We investigated the effects of D₁ dopamine receptor stimulation on the activation of mitogen-activated protein kinases (MAPKs) in SK-N-MC human neuroblastoma cells. We found that the D₁ dopamine receptor agonist SKF38393 induced similar time- and dose-related activation of p38 MAPK and c-Jun amino-terminal kinase (JNK), whereas extracellular signal-regulated kinase activity was not affected by D₁ dopamine receptor stimulation. Maximal stimulation of p38 MAPK and JNK was observed after a 15-min incubation with 100 μm SKF38393. In contrast, 10 μmquinpirole, a D₂ dopamine receptor agonist, did not activate p38 MAPK or JNK. Treatment of cells with 10 μmSCH23390, a D₁ dopamine receptor antagonist, significantly inhibited the activation of both kinases by SKF38393. These results indicate that activation of the p38 MAPK and JNK signaling pathways is mediated by dopamine D₁ receptors in SK-N-MC neuroblastoma cells.

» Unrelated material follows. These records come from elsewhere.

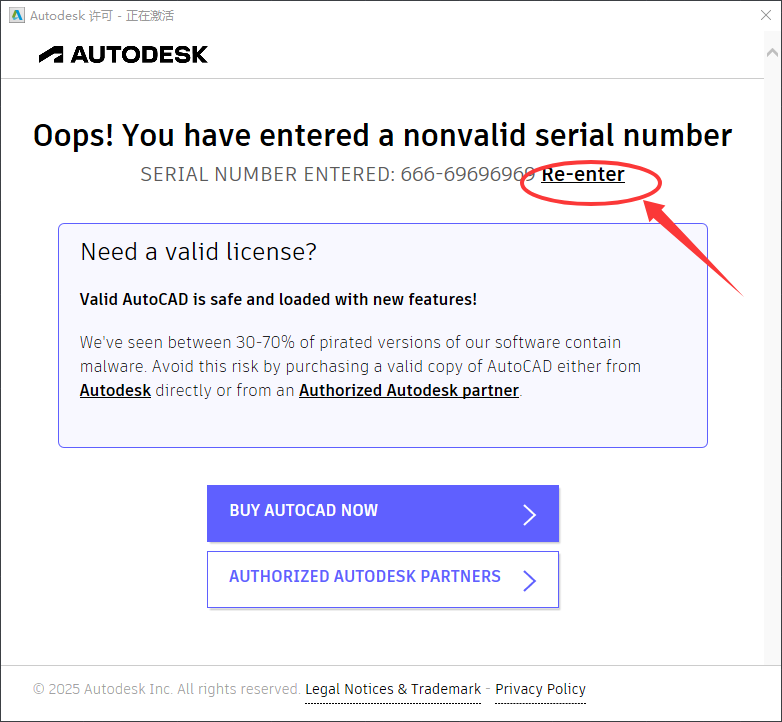
Task: Open the Autodesk link in the paragraph
Action: click(115, 391)

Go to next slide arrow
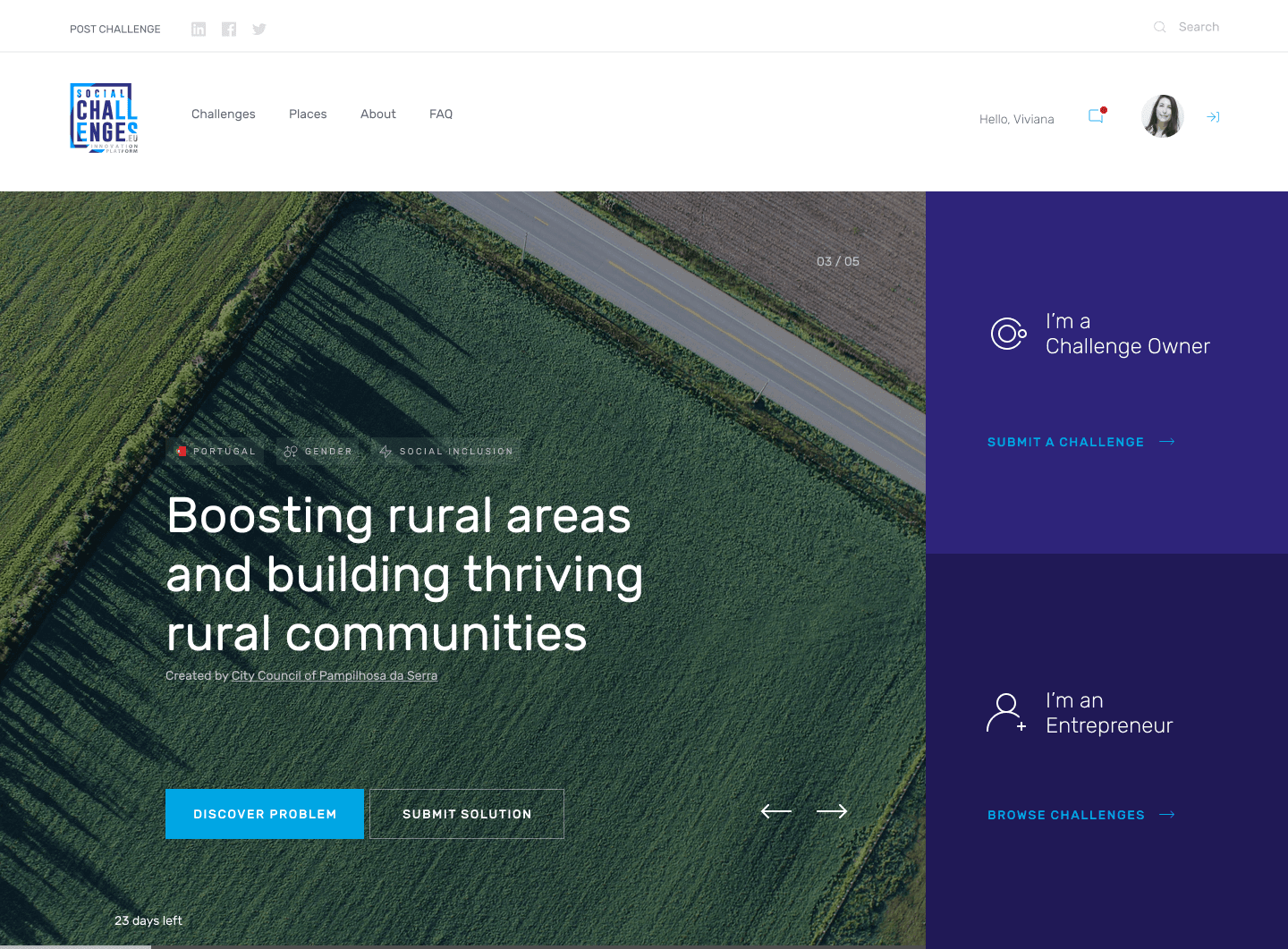(832, 811)
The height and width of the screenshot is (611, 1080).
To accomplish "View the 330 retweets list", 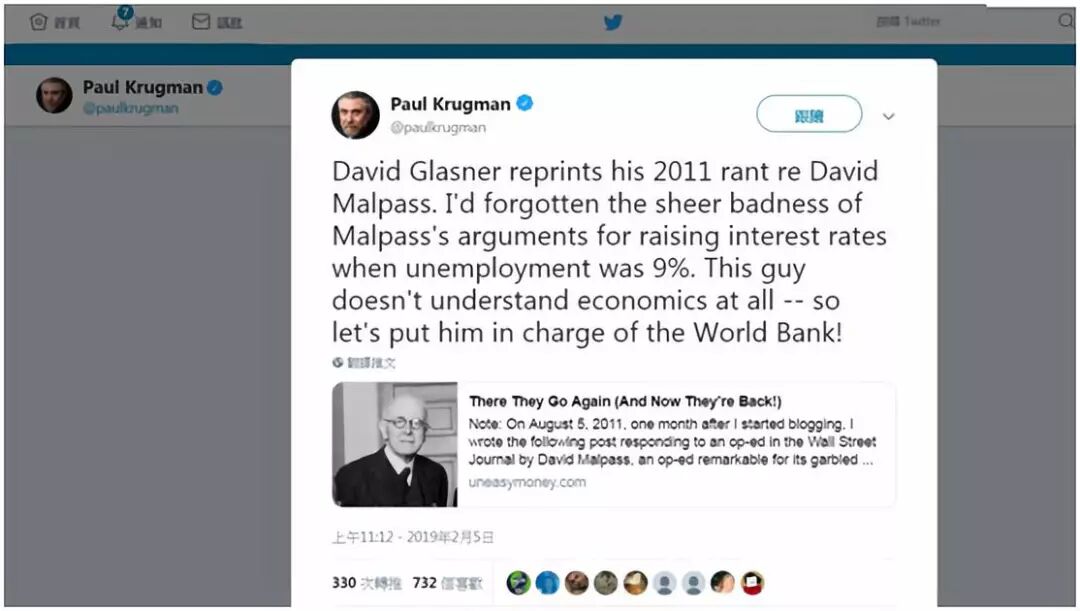I will (366, 583).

Furthermore, dibutyryl-cAMP mimicked SKF38393-mediated stimulation of p38 MAPK and JNK. Inhibition of protein kinase A by 1 μm H-89 or 10 μm adenosine 3′,5′-cyclic monophosphothioate (Rp-isomer, triethylammonium salt) markedly attenuated the activation of p38 MAPK and JNK. Conversely, the selective protein kinase C inhibitor calphostin C did not block D₁ dopamine receptor-stimulated activation of p38 MAPK and JNK. These results demonstrate, for the first time, that the G_s-coupled D₁ dopamine receptor activates the p38 MAPK and JNK signaling pathways by a protein kinase A-dependent mechanism.